**Requirement**
Reproduce the items unchanged, starting with the line that contains "KÍNH HIỂN VI PHÂN CỰC (11, 251)" and continuing up to and including the line that contains "Mô hình giải phẫu hệ thần kinh (14, 435)".

**Task inputs**

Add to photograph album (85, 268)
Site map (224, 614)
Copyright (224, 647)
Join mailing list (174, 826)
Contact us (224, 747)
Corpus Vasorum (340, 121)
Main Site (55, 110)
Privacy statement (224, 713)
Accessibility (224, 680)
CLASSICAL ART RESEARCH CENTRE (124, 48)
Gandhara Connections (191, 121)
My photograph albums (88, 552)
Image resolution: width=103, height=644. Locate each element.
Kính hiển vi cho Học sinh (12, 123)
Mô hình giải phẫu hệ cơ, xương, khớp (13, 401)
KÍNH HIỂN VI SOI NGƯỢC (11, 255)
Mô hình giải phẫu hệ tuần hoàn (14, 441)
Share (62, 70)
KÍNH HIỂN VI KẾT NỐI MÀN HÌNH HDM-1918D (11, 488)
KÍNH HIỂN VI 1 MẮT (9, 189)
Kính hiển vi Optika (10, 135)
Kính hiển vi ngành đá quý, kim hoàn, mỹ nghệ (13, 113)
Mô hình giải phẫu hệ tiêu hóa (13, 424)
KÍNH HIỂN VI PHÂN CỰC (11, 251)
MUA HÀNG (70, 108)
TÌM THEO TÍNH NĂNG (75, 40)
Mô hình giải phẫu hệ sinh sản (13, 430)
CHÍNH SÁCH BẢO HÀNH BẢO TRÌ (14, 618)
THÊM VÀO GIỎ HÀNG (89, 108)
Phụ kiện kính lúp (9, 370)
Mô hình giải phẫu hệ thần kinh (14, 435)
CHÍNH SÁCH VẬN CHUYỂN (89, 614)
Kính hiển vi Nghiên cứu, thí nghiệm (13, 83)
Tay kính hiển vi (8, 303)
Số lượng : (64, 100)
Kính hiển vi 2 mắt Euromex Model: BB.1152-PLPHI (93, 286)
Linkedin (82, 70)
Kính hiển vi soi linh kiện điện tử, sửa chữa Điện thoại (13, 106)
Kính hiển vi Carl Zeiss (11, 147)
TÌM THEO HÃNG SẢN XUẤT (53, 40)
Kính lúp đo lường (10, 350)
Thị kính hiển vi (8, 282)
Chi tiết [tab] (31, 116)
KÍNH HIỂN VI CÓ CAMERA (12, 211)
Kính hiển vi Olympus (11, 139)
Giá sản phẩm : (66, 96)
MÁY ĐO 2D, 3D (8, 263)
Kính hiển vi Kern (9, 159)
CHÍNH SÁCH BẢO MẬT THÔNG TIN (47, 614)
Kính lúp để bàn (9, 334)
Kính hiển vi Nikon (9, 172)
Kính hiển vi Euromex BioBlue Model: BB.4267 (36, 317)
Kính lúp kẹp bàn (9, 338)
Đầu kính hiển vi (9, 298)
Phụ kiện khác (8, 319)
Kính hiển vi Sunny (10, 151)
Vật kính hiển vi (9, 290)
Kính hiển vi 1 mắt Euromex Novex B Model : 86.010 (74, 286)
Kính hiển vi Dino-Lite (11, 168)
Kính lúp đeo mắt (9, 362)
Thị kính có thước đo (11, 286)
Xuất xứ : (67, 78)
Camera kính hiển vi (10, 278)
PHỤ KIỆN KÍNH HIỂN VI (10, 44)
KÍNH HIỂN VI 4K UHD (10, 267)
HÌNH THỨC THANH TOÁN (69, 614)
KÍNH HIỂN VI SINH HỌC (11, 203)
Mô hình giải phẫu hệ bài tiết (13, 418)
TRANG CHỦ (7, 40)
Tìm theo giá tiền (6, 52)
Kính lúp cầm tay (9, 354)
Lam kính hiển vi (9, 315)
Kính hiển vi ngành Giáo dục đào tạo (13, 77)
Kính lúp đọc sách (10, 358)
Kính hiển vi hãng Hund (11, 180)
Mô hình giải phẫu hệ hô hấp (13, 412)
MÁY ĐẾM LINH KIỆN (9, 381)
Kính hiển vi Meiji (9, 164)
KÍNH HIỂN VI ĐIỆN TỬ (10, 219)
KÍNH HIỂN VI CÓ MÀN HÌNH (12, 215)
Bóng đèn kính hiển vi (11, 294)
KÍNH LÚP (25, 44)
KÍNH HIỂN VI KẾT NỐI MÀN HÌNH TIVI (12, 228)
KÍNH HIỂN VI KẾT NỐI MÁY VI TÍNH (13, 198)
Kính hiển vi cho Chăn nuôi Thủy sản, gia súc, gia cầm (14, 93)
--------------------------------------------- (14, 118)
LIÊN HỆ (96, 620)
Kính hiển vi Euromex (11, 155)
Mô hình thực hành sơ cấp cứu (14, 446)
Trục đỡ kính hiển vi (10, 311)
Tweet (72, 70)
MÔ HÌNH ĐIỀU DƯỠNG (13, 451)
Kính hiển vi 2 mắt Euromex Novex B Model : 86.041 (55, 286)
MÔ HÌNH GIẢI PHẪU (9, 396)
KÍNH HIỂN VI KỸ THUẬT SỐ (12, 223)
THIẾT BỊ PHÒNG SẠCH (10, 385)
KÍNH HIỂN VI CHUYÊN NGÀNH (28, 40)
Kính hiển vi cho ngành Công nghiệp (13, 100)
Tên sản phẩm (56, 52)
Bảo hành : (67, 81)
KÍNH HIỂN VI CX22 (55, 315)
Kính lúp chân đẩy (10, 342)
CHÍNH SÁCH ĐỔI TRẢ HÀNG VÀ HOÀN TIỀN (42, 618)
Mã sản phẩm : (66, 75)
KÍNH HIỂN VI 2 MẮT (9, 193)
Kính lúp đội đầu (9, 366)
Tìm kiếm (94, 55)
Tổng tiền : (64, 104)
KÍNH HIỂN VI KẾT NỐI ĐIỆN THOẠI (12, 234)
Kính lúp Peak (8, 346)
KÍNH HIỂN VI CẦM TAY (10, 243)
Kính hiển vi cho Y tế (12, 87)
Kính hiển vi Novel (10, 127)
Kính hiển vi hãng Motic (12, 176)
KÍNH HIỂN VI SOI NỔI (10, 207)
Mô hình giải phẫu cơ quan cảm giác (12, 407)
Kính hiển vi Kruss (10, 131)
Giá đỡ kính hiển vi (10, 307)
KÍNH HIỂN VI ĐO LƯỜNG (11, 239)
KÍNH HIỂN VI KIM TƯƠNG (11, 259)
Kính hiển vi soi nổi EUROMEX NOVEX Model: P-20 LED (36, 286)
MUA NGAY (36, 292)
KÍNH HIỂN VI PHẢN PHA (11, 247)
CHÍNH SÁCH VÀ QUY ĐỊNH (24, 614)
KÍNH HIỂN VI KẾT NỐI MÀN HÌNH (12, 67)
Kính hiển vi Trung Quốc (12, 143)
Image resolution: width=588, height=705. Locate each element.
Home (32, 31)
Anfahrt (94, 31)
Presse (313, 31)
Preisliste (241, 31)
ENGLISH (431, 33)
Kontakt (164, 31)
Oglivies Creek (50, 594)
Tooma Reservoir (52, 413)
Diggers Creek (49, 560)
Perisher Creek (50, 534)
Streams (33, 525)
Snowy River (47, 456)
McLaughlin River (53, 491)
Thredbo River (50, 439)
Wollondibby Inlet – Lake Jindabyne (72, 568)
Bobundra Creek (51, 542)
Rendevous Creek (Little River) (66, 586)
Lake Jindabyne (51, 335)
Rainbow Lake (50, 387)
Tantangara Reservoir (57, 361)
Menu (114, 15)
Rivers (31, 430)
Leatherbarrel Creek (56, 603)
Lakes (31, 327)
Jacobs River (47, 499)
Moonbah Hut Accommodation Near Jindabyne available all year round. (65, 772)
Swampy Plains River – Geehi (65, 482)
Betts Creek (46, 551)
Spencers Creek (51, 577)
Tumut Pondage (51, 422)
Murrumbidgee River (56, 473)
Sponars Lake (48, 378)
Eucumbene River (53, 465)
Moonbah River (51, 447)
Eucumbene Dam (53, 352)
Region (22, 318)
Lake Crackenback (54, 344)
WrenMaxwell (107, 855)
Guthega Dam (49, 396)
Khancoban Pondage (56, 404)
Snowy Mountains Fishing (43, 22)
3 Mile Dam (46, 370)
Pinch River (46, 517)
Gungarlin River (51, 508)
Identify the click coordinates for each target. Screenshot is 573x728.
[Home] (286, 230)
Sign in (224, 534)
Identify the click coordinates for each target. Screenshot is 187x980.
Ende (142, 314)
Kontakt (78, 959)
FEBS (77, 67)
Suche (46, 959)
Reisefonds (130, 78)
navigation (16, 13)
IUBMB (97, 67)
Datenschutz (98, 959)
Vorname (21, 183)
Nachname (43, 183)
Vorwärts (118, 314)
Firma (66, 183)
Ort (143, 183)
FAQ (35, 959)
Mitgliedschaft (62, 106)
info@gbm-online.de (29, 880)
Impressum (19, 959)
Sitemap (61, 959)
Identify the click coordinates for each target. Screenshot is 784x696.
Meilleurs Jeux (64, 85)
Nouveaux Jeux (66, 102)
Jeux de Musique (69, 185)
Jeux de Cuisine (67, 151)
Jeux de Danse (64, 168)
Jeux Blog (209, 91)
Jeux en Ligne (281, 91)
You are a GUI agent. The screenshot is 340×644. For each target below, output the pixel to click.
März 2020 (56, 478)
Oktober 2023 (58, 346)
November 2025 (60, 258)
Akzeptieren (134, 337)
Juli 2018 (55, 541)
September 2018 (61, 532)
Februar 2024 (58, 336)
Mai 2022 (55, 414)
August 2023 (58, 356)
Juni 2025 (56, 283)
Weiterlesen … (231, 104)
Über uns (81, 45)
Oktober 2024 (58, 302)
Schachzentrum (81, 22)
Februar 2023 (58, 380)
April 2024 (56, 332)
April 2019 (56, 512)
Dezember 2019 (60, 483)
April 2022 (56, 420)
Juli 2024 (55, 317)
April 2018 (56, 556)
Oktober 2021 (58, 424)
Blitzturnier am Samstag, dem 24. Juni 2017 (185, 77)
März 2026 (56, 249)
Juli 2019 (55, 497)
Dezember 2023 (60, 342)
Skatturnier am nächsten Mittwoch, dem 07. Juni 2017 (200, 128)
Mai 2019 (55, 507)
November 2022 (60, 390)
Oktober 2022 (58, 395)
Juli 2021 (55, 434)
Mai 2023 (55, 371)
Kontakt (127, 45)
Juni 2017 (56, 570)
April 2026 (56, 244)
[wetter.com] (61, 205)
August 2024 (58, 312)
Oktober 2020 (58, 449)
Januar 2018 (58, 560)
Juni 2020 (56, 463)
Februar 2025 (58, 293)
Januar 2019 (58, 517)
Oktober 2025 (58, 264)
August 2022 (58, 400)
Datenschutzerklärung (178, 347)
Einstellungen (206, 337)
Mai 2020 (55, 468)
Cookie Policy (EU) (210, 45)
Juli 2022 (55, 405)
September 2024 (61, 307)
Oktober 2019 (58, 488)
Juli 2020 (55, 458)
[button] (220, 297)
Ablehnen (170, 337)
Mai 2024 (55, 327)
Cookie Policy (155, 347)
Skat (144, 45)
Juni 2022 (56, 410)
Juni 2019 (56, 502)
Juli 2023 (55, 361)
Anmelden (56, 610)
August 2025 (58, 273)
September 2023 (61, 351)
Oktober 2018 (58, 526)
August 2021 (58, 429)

**Written answer**
KÍNH HIỂN VI PHÂN CỰC (11, 251)
MUA HÀNG (70, 108)
TÌM THEO TÍNH NĂNG (75, 40)
Mô hình giải phẫu hệ sinh sản (13, 430)
CHÍNH SÁCH BẢO HÀNH BẢO TRÌ (14, 618)
THÊM VÀO GIỎ HÀNG (89, 108)
Phụ kiện kính lúp (9, 370)
Mô hình giải phẫu hệ thần kinh (14, 435)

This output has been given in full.